What to do => Write out exactly the lines between the line containing "Expand the Betreuer dropdown arrow" and the end of the records, counting both ends, and leave out all pictures.

Data to process =>
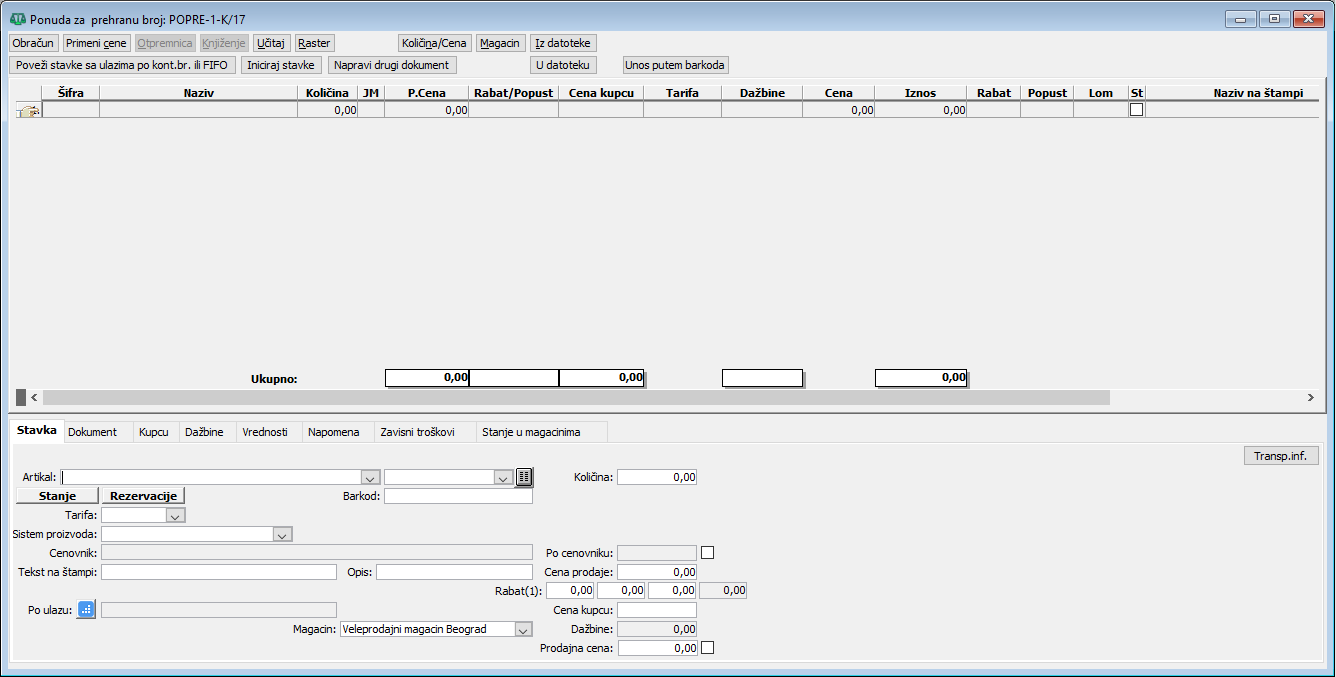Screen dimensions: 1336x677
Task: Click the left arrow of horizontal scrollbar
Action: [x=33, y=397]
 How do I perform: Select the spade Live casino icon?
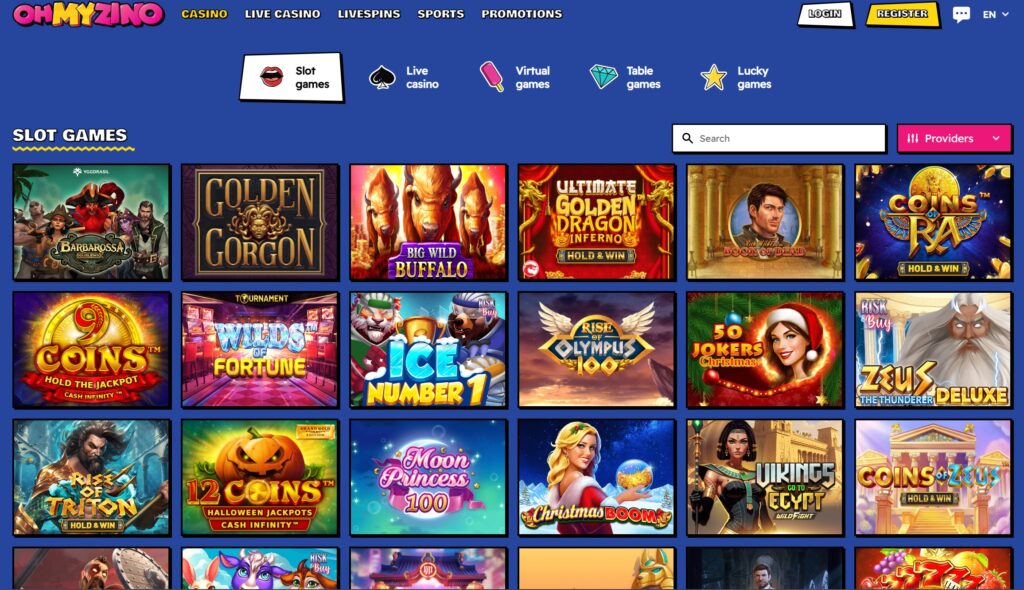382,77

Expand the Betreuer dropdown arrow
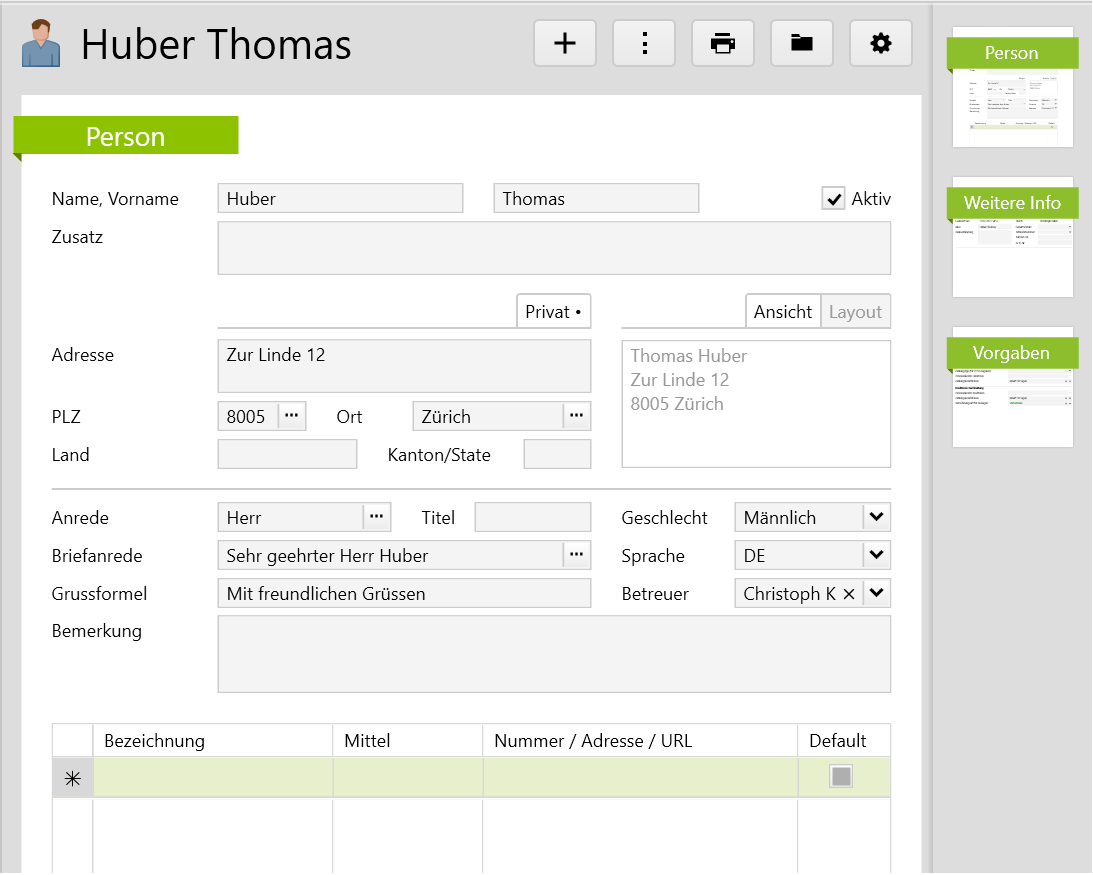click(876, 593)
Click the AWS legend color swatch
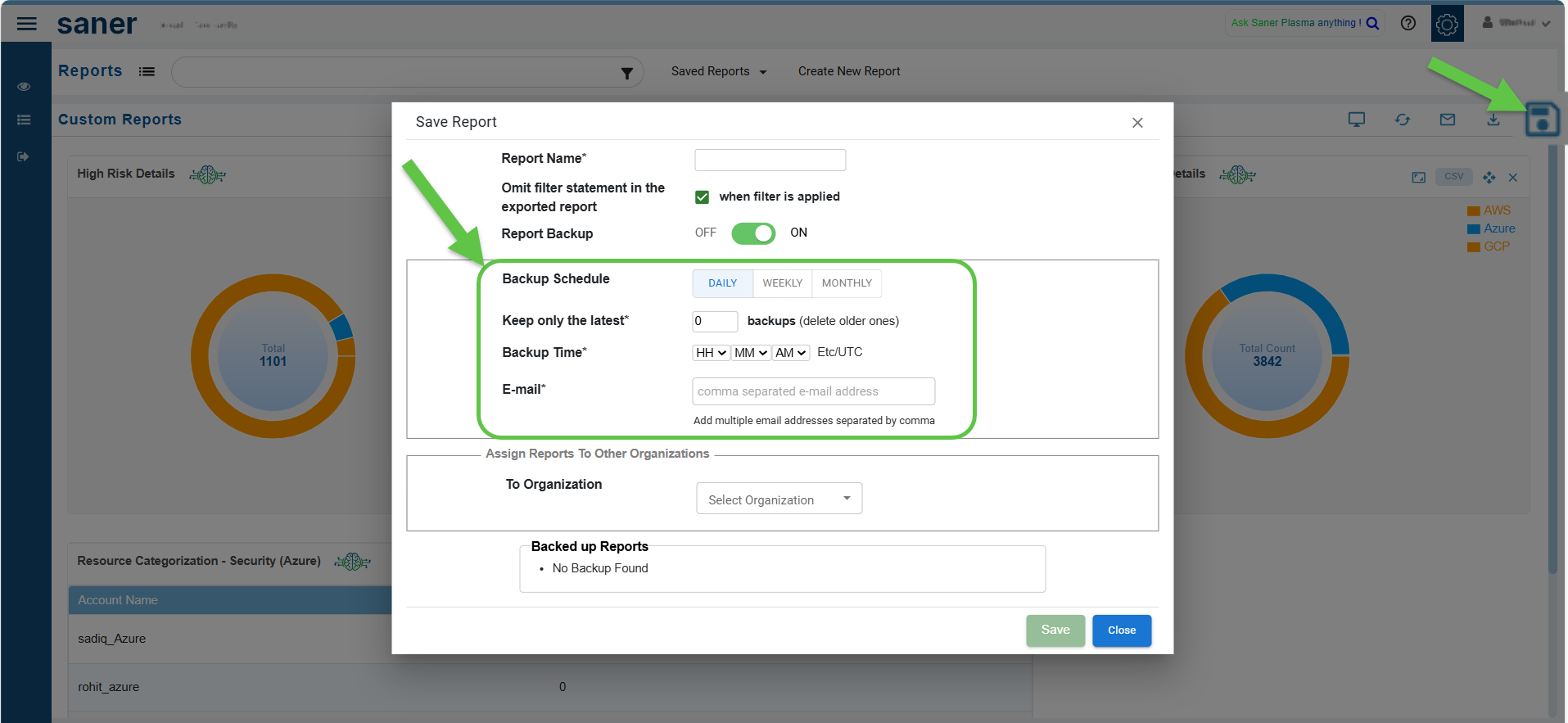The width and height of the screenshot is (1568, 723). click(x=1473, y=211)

Solved exercise =>
Expand the Betreuer dropdown arrow
click(876, 593)
Click the AWS legend color swatch
The width and height of the screenshot is (1568, 723). click(x=1473, y=211)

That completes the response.